简体   繁体   中英

Python timedelta with seconds

On the doc it says for timedelta(seconds= ) , the seconds should be Between 0 and 86399 inclusive . However I hope to pass a parameter with timedelta(seconds=432000) (5 days in seconds. I understand we can pass days = 5 but it was preferred for the parma to be written in seconds. It is larger than 86399 but in console when I tested, it was still resolved to days. Is it ok to pass in seconds like this ? Many thanks for your help.

nowtime = datetime.now()
print(nowtime)
2021-06-24 15:08:36.048664
plusdays = timedelta (seconds = 432000) 
print(nowtime+plusdays)
2021-06-29 15:08:36.048664

The docs don't say that ;-) They say that only days, seconds, and microseconds are stored internally, and are normalized in such a way that the internal seconds stored is in range(86400) .
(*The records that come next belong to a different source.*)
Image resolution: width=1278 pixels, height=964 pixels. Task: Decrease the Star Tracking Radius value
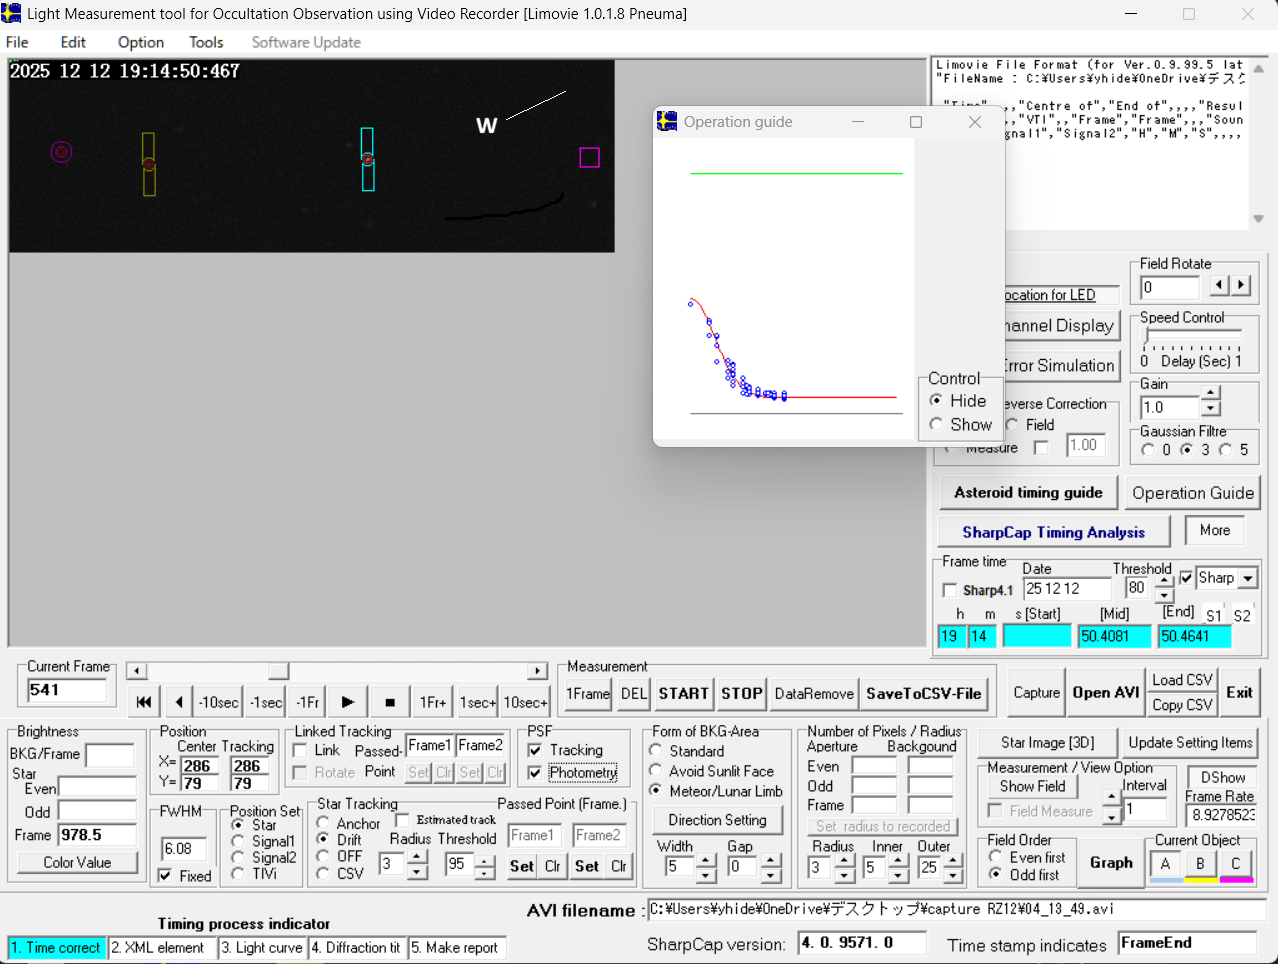(x=417, y=872)
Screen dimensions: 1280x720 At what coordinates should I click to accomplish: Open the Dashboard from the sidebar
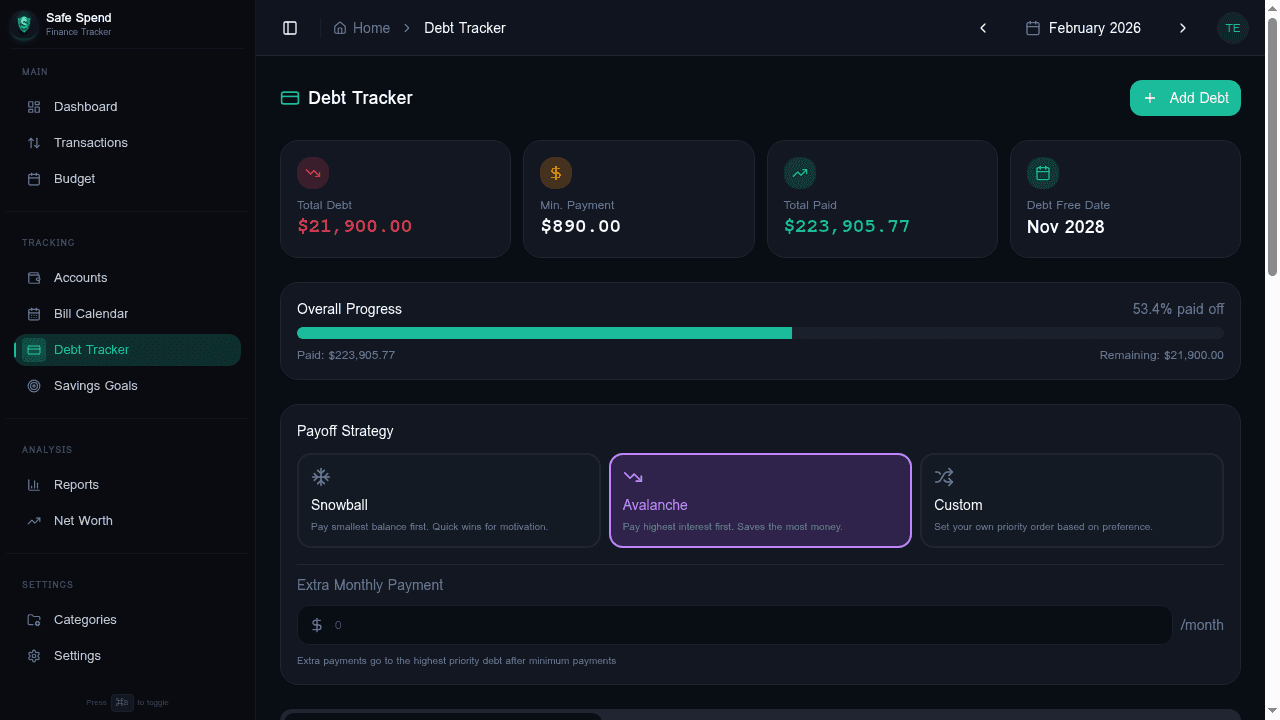(85, 106)
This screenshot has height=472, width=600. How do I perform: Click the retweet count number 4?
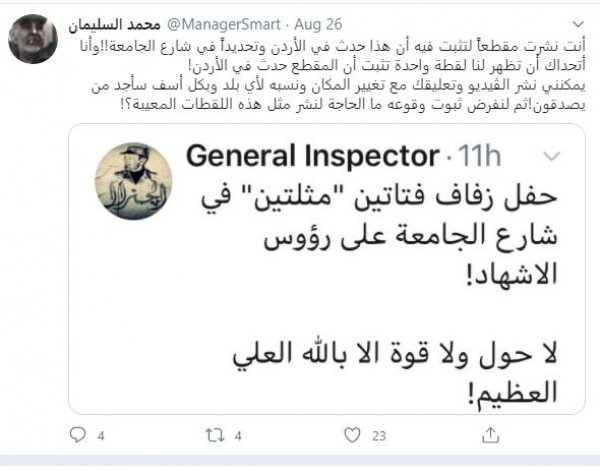[236, 437]
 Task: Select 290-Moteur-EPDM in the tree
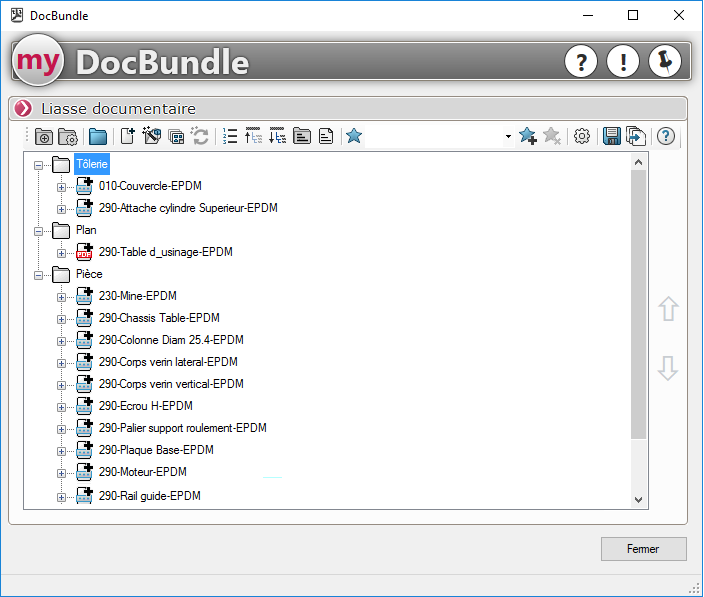[x=142, y=472]
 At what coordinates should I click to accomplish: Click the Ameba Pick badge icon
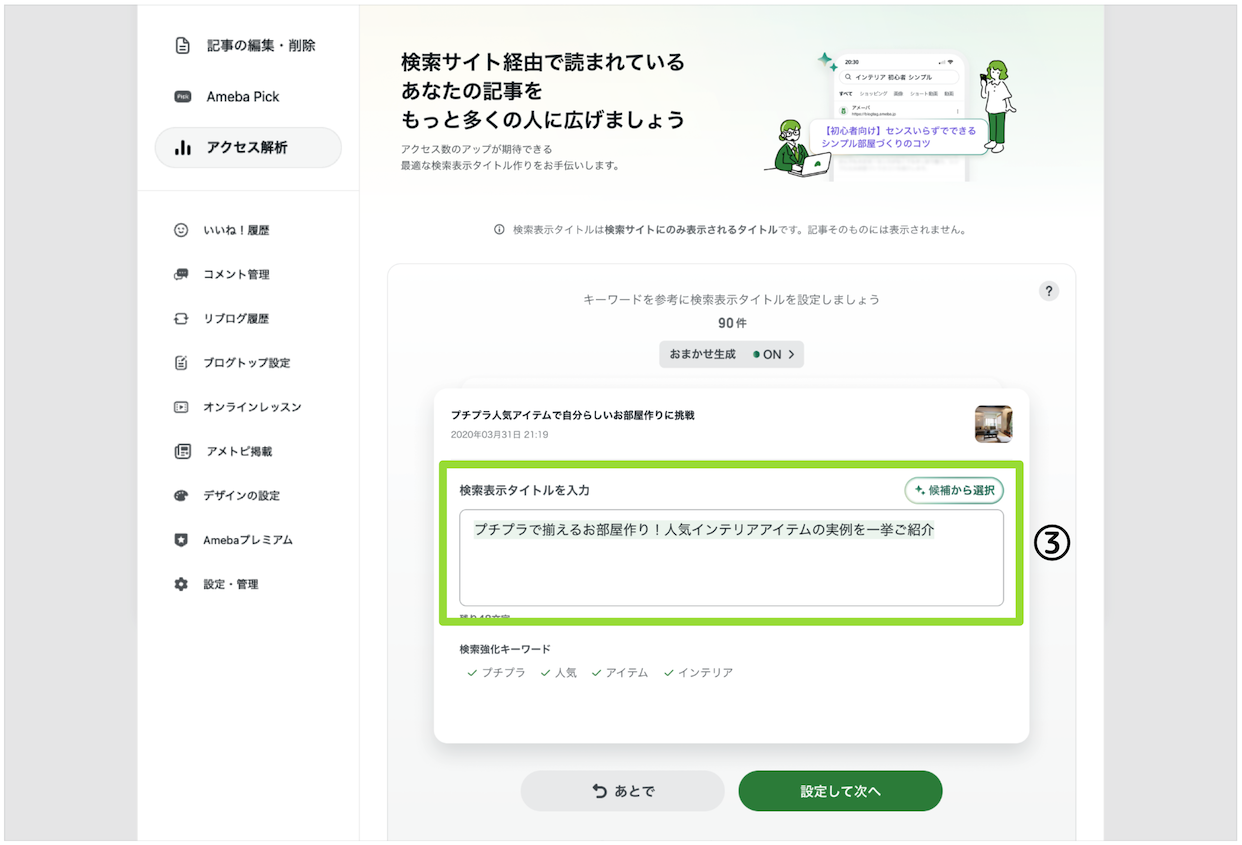[182, 97]
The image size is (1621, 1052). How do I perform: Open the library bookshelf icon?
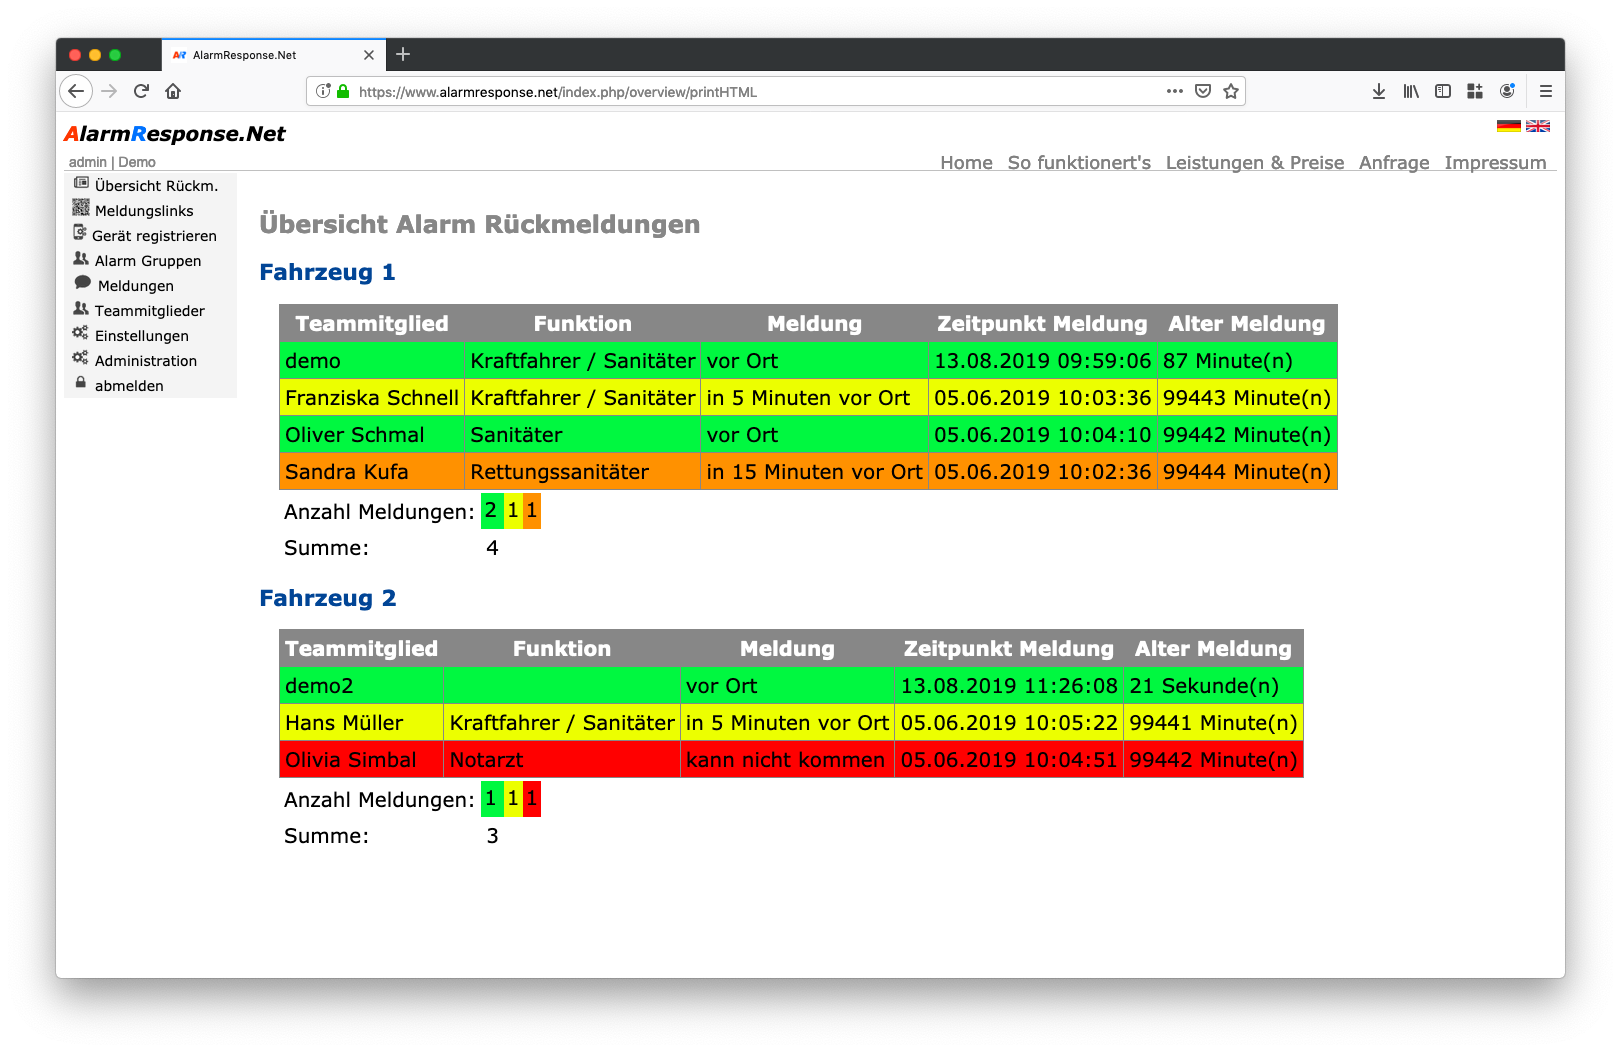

So far as what you can pass to the constructor, just about anything is fine; eg, even negative seconds:

>>> from datetime import timedelta
>>> timedelta(hours=1, seconds=-1)
datetime.timedelta(seconds=3599)

Example

time.time() generally returns the number of seconds since 1970 began (the "Unix epoch"). That can be used directly to convert to and from a UTC datetime.

>>> import time
>>> from datetime import datetime, timedelta
>>> now = time.time(); datetime.utcnow()
datetime.datetime(2021, 6, 24, 21, 51, 27, 939029)
>>> now
1624571487.9390297
>>> datetime(1970, 1, 1) + timedelta(seconds=now)
datetime.datetime(2021, 6, 24, 21, 51, 27, 939030)

The final output is within a microsecond of when utcnow() was called.